**** Extracted records

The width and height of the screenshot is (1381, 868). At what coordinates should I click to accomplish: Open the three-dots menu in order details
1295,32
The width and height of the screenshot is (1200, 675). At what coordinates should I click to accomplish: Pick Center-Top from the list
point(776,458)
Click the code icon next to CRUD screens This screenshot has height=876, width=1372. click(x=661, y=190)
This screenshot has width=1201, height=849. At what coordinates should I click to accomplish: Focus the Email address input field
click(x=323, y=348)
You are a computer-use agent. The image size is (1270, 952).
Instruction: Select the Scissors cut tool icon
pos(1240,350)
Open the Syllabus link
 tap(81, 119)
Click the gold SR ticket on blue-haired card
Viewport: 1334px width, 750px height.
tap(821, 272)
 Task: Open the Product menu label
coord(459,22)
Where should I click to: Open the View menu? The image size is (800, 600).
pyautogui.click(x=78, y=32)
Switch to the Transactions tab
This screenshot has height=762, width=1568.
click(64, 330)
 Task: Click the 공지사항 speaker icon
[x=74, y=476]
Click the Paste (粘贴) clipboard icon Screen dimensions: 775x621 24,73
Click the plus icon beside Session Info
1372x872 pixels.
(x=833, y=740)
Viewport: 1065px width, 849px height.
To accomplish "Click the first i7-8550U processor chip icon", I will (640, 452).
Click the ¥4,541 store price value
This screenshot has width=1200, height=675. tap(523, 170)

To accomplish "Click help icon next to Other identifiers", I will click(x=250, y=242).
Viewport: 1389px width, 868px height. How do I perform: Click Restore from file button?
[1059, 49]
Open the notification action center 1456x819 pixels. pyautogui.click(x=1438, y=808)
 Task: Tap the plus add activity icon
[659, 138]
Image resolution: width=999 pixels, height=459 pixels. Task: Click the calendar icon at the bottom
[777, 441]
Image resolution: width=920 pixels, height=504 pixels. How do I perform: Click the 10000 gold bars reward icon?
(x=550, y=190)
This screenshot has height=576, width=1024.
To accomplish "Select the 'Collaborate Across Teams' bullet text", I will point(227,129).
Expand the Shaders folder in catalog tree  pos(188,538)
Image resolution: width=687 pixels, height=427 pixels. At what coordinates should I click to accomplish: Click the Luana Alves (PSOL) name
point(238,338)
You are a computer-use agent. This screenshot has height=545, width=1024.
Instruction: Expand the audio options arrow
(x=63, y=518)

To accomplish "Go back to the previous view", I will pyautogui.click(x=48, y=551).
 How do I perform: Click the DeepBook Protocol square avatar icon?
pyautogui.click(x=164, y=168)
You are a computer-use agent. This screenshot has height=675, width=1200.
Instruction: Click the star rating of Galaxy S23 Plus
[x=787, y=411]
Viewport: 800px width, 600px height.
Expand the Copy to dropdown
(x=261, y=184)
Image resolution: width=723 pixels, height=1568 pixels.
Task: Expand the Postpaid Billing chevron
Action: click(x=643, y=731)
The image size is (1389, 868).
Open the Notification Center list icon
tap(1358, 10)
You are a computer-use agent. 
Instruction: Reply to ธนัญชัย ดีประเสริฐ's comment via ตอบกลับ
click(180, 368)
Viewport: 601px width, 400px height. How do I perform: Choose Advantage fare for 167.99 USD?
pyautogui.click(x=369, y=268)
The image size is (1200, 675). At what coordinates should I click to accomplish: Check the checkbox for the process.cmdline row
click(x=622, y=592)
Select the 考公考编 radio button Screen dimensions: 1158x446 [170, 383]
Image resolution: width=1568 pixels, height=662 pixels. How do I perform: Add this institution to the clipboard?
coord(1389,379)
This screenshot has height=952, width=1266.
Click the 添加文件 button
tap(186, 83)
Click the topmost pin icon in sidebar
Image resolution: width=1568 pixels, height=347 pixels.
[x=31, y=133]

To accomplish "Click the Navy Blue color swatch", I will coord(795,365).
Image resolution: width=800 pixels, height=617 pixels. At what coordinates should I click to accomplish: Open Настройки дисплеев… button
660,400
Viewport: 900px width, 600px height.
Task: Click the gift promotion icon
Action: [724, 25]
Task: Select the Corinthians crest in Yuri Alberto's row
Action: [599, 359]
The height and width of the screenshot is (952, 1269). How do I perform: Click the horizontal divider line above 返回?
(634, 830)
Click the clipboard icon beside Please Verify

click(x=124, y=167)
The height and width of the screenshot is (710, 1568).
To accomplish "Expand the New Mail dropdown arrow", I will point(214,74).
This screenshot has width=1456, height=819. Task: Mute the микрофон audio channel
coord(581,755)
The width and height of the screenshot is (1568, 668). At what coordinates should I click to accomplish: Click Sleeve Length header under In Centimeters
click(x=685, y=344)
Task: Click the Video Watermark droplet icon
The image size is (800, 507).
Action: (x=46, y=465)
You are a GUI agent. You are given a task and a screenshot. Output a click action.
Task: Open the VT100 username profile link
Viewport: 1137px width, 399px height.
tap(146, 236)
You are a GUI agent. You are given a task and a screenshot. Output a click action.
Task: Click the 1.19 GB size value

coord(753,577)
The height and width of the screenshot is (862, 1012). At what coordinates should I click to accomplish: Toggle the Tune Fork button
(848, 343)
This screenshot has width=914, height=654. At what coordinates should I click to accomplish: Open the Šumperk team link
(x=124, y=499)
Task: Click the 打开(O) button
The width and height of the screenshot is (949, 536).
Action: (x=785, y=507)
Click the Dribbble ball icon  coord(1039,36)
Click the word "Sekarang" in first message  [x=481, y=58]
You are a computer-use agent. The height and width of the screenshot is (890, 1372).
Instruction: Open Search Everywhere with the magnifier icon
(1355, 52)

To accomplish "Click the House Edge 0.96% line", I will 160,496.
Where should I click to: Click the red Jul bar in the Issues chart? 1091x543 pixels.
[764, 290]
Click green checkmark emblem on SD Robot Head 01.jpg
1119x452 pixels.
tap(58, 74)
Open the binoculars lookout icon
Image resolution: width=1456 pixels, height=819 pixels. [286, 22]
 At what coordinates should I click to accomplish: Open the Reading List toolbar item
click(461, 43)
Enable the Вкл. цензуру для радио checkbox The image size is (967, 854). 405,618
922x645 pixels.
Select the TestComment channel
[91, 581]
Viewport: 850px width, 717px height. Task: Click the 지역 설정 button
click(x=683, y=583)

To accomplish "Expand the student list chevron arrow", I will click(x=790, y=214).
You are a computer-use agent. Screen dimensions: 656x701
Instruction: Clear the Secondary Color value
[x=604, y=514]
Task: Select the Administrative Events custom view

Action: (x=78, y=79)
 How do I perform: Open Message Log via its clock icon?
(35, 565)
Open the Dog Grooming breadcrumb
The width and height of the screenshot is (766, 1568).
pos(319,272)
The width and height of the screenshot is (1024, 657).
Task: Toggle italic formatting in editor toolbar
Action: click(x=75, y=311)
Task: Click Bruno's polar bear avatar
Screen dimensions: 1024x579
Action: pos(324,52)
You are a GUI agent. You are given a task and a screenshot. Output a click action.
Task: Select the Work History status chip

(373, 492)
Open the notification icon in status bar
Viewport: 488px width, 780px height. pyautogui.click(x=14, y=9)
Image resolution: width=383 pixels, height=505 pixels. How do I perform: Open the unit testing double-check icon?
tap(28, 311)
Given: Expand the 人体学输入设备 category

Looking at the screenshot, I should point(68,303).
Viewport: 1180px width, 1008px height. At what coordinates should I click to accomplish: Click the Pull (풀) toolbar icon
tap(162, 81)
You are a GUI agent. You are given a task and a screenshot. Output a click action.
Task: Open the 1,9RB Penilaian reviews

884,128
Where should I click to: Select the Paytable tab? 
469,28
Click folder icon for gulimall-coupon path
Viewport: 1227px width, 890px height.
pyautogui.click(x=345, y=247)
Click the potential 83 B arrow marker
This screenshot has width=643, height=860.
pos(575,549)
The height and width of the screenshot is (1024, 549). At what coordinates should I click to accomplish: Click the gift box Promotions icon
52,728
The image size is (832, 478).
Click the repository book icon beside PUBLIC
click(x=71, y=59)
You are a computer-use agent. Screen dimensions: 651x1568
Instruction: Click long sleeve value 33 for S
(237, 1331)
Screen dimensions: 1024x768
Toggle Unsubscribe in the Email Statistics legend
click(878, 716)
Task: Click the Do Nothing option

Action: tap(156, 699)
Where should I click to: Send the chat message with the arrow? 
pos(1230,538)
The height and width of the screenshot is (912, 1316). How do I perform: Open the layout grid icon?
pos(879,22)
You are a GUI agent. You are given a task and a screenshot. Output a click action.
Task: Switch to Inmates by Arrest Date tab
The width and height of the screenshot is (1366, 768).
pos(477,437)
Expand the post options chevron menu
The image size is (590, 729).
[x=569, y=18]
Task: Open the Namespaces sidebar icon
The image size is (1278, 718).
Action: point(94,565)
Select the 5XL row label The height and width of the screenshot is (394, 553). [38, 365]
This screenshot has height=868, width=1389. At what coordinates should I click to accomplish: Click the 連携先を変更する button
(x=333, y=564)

********

**Required work**.
Rewrite the records from the line with "This screenshot has height=868, width=1389." through the end as a Markdown table with columns Num and Content, numbering each line and leaving out blank lines.

**Task output**.
| Num | Content |
|---|---|
| 1 | This screenshot has height=868, width=1389. At what coordinates should I click to accomplish: Click the 連携先を変更する button |
| 2 | (x=333, y=564) |